If a line in the entries below includes the string "ABAQUS", copy it out.

GIVEN ENTRIES ->
*** Begin section ***
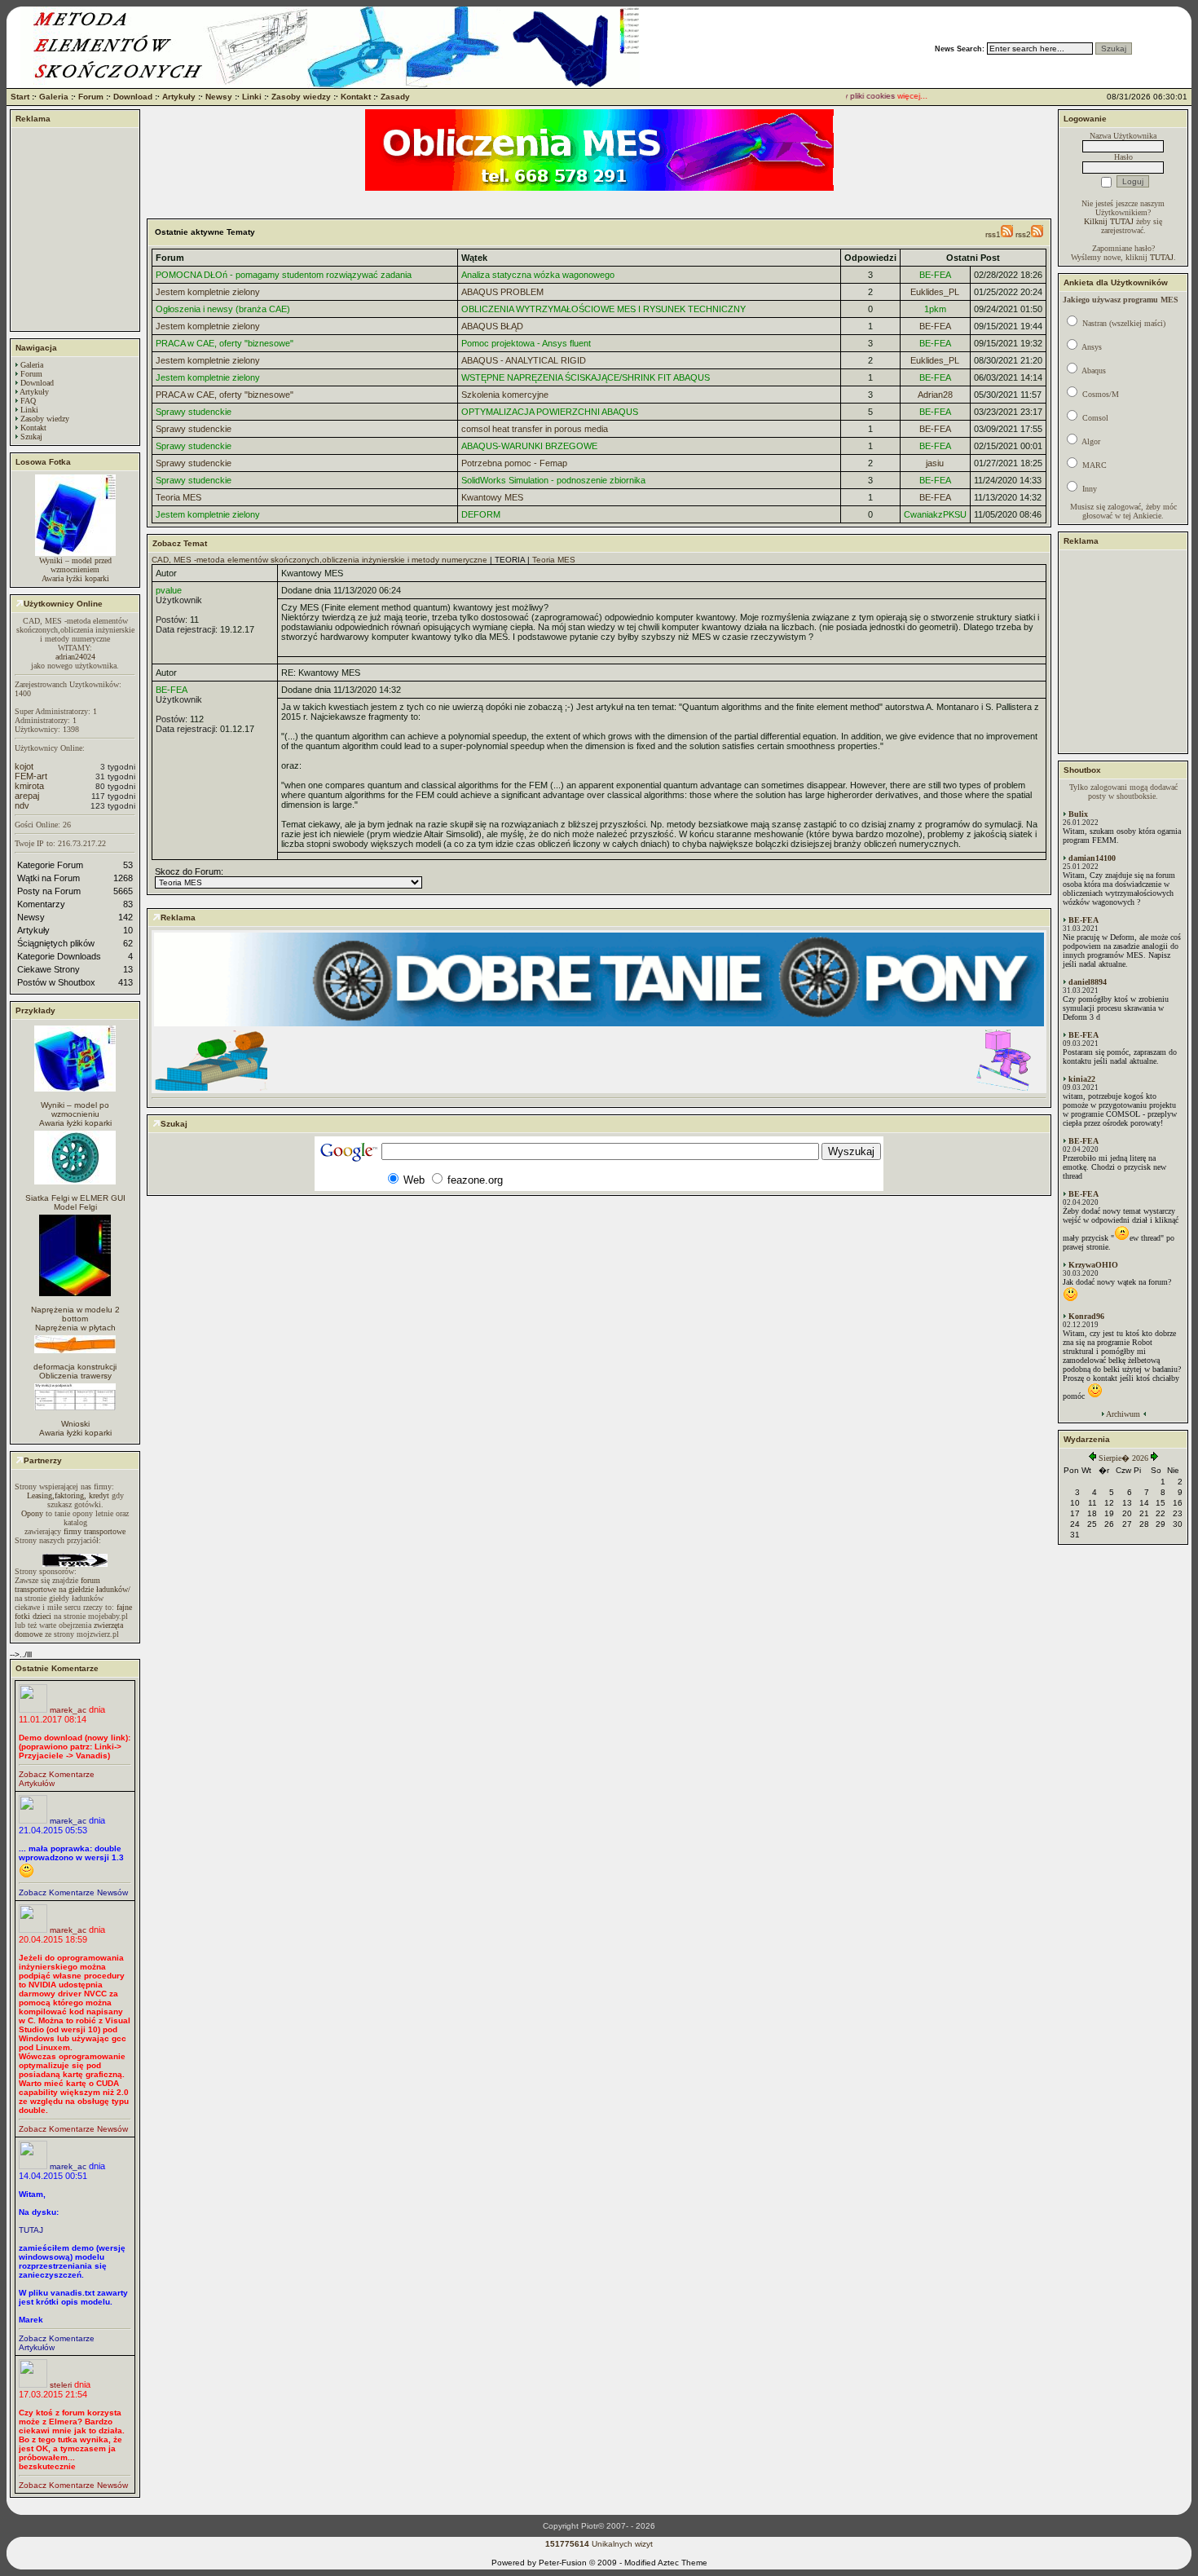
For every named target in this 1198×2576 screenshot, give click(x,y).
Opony (32, 1513)
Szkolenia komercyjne (504, 394)
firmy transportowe (95, 1531)
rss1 (993, 234)
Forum (91, 96)
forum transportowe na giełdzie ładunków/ (72, 1585)
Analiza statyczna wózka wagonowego (537, 275)
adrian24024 (75, 656)
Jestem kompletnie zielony (208, 292)
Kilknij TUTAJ (1109, 221)
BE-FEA (935, 275)
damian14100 (1092, 858)
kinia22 (1081, 1078)
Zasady (395, 96)
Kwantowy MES (492, 497)
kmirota (29, 786)
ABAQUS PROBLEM (502, 292)
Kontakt (356, 96)
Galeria (53, 96)
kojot (24, 766)
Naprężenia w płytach (75, 1327)
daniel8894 (1087, 981)
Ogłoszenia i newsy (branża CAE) (223, 309)
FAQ (28, 400)
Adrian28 (935, 394)
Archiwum (1123, 1413)
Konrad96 (1086, 1316)
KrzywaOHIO (1093, 1264)
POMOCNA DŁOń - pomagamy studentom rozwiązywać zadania (284, 275)
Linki (252, 96)
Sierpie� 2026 (1123, 1457)
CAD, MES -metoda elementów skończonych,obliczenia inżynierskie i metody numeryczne (319, 559)
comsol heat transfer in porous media (534, 429)
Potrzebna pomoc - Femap (514, 463)
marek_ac (68, 1709)
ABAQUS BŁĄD (492, 326)
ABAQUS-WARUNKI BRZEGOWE (529, 446)
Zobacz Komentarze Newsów (73, 1892)
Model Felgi (75, 1206)
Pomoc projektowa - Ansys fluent (526, 343)
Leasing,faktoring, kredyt (68, 1495)
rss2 (1023, 234)
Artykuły (179, 96)
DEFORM (480, 514)
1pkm (935, 309)
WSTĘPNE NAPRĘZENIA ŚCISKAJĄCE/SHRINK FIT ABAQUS (585, 377)
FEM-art (31, 776)
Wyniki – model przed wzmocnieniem (75, 565)
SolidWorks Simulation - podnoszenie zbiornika (553, 480)
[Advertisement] (75, 229)
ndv (22, 805)
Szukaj (31, 436)
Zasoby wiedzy (301, 96)
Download (132, 96)
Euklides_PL (934, 292)
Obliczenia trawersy (75, 1375)
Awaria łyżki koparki (75, 578)
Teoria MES (178, 497)
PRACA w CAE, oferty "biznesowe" (224, 343)
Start (20, 96)
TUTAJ (31, 2229)
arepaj (27, 796)
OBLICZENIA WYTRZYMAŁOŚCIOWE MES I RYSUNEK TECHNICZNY (603, 309)
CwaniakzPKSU (935, 514)
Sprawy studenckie (193, 412)
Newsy (218, 96)
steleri (61, 2384)
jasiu (935, 463)
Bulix (1078, 813)
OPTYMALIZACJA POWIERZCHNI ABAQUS (549, 412)
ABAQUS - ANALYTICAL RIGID (523, 360)
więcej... (894, 95)
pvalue (169, 590)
*** End section ***
SOLUTION TO THE EXERCISE ->
ABAQUS PROBLEM (502, 292)
ABAQUS BŁĄD (492, 326)
ABAQUS-WARUNKI BRZEGOWE (529, 446)
WSTĘPNE NAPRĘZENIA ŚCISKAJĄCE/SHRINK FIT ABAQUS (585, 377)
OPTYMALIZACJA POWIERZCHNI ABAQUS (549, 412)
ABAQUS - ANALYTICAL RIGID (523, 360)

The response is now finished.